Work to complete → Starting at the line that contains "Follow the highlighted" and ending at the final line of the items, write out those lines as a numbered list, leaving out any blank lines.

..........

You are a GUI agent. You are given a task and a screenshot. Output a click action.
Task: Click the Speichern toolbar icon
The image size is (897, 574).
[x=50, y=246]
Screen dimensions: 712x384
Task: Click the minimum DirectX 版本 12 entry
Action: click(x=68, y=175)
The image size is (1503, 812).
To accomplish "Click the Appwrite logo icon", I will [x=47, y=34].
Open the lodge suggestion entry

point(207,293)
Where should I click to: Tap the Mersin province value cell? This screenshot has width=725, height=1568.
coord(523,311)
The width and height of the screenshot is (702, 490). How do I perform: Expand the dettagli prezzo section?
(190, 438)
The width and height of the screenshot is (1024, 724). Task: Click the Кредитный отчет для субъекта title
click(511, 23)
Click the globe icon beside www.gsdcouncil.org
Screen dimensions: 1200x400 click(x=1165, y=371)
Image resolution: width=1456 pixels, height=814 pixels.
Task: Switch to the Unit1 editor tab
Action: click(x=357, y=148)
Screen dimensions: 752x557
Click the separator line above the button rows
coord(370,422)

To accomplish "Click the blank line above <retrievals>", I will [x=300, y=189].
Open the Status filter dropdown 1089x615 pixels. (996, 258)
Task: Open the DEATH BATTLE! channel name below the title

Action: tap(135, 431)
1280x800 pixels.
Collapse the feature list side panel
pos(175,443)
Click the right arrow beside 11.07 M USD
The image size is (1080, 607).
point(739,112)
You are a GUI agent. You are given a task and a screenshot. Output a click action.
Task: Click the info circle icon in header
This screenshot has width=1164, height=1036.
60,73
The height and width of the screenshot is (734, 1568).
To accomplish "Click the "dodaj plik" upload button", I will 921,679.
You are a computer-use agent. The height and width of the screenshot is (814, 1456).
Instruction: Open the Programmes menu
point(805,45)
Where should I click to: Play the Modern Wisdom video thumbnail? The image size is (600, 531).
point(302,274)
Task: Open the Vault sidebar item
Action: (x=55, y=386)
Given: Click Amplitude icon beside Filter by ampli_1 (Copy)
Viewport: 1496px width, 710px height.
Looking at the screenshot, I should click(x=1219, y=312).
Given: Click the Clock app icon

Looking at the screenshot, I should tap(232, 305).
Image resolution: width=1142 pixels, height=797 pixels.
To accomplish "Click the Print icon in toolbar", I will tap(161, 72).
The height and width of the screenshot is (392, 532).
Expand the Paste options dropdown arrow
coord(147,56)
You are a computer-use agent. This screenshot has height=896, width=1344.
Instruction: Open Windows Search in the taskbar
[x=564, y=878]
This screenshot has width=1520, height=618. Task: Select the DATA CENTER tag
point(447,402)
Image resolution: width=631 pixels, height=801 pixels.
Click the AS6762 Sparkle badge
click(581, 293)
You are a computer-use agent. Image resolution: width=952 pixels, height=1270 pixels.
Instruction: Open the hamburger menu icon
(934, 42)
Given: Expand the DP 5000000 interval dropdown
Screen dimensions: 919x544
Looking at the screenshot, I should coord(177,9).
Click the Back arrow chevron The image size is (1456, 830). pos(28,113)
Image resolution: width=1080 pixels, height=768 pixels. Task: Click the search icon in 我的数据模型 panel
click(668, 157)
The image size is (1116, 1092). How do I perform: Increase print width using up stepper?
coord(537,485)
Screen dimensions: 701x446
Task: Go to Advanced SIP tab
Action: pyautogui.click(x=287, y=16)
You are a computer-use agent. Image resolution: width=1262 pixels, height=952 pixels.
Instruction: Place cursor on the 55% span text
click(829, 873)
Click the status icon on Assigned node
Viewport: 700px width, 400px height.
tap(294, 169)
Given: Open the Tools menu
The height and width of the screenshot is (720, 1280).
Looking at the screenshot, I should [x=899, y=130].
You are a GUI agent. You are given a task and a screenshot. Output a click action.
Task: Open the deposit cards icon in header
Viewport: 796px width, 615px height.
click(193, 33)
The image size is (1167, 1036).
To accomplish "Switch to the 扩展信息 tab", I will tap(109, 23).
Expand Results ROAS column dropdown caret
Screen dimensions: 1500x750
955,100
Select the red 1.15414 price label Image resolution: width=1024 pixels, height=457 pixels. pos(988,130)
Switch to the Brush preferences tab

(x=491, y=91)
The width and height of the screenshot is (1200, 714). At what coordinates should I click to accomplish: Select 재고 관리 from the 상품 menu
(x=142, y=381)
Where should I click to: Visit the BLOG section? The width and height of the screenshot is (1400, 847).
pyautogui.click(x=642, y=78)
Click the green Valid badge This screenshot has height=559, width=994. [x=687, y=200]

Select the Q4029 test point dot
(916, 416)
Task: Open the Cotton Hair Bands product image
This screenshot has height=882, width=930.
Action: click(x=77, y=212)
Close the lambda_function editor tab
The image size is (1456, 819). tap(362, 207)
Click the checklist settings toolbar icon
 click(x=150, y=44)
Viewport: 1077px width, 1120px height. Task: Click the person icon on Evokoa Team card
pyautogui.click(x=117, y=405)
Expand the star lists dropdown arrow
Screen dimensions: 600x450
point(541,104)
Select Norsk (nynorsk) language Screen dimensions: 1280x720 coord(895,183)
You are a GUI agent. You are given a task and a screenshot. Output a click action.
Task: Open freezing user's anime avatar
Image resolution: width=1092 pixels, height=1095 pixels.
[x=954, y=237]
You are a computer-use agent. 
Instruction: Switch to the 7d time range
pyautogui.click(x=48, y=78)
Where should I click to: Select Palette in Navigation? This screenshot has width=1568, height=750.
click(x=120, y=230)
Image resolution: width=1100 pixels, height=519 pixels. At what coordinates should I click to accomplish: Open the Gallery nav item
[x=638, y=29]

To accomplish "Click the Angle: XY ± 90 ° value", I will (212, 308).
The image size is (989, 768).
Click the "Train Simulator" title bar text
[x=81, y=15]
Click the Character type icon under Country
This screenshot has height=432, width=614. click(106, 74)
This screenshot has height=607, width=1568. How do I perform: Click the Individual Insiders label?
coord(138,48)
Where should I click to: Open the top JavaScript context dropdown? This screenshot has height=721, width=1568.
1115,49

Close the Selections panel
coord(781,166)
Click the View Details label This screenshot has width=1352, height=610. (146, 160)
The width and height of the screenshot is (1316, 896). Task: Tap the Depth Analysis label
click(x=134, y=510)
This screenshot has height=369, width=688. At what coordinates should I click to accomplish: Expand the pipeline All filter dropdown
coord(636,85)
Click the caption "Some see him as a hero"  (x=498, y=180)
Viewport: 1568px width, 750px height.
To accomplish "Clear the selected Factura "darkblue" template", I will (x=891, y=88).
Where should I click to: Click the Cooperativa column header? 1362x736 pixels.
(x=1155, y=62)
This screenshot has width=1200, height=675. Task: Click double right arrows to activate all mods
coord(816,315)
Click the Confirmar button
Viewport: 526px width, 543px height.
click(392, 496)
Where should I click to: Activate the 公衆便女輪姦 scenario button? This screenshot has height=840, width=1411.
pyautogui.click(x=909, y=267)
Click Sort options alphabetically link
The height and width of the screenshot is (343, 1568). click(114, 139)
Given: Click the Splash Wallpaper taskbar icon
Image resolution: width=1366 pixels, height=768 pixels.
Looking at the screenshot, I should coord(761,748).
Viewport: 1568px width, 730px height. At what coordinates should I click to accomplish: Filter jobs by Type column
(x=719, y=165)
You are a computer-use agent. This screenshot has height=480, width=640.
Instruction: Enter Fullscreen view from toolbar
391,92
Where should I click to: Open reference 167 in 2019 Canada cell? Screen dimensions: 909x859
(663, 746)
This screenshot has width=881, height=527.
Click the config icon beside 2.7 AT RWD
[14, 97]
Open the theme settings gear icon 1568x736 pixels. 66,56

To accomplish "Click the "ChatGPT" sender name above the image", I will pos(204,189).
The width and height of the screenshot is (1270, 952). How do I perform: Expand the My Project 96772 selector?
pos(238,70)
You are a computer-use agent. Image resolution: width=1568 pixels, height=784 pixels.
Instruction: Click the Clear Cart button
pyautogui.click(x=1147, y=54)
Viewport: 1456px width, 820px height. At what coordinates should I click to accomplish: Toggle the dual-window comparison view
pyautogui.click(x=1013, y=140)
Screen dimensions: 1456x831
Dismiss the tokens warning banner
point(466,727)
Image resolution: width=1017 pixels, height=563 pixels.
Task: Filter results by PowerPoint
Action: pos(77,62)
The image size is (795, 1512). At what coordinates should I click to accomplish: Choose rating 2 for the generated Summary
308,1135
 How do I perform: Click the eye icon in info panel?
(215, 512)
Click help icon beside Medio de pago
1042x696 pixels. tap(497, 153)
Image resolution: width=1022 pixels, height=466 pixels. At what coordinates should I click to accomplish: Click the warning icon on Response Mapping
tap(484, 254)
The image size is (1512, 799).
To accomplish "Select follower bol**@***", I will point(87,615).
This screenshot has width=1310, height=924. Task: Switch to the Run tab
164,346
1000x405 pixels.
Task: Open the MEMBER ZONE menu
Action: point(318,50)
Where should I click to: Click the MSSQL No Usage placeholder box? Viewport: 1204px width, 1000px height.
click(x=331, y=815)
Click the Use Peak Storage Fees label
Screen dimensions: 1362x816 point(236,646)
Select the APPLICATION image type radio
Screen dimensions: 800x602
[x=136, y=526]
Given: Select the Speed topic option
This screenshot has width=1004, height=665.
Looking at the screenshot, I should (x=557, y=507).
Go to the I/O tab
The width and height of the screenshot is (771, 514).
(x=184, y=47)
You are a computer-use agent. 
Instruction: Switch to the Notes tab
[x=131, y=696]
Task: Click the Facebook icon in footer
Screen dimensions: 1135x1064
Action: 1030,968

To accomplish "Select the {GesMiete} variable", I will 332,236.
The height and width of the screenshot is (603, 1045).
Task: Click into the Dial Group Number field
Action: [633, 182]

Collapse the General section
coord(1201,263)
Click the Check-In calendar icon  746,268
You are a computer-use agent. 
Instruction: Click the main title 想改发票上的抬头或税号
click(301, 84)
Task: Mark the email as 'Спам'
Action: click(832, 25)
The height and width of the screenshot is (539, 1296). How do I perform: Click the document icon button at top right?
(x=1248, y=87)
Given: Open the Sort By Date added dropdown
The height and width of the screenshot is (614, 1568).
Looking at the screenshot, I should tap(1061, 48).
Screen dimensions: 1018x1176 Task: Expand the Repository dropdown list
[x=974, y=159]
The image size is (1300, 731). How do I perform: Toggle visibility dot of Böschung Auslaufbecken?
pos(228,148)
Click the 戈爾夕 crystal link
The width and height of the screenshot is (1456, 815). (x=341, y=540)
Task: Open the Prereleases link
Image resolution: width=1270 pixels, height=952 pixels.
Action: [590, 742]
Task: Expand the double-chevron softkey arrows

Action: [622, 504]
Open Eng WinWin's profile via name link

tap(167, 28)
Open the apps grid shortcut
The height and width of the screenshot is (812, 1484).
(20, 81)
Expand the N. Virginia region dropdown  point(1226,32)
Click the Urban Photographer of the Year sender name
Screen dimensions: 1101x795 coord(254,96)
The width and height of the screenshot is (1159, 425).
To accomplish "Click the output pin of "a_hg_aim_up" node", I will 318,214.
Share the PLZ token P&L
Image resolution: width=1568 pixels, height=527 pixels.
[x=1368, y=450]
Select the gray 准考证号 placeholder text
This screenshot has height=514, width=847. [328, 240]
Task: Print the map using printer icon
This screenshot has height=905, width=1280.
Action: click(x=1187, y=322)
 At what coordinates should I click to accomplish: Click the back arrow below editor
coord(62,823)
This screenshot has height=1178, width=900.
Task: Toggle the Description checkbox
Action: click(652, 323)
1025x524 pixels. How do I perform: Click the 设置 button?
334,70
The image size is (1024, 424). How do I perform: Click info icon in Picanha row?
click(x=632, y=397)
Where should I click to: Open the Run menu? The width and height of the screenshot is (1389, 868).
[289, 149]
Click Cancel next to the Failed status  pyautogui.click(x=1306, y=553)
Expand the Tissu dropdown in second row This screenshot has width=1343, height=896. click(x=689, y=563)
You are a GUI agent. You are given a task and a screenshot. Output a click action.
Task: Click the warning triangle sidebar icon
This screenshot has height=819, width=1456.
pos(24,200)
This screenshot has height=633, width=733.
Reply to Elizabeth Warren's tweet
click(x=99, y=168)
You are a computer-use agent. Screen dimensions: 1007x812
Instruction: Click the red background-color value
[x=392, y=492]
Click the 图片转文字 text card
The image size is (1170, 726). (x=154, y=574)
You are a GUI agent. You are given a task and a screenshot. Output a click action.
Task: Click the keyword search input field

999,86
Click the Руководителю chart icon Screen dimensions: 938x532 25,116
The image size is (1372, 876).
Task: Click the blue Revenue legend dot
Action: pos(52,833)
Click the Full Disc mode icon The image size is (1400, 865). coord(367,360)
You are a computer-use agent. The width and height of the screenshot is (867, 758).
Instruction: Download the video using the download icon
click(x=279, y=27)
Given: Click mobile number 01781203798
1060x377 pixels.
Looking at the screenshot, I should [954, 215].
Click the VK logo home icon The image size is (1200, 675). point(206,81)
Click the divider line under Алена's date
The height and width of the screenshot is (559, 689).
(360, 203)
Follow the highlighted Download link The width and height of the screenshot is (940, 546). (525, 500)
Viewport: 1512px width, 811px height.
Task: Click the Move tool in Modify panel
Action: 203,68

..........

Solution to the exercise →
1. Follow the highlighted Download link The width and height of the screenshot is (940, 546). (525, 500)
2. Viewport: 1512px width, 811px height.
3. Task: Click the Move tool in Modify panel
4. Action: 203,68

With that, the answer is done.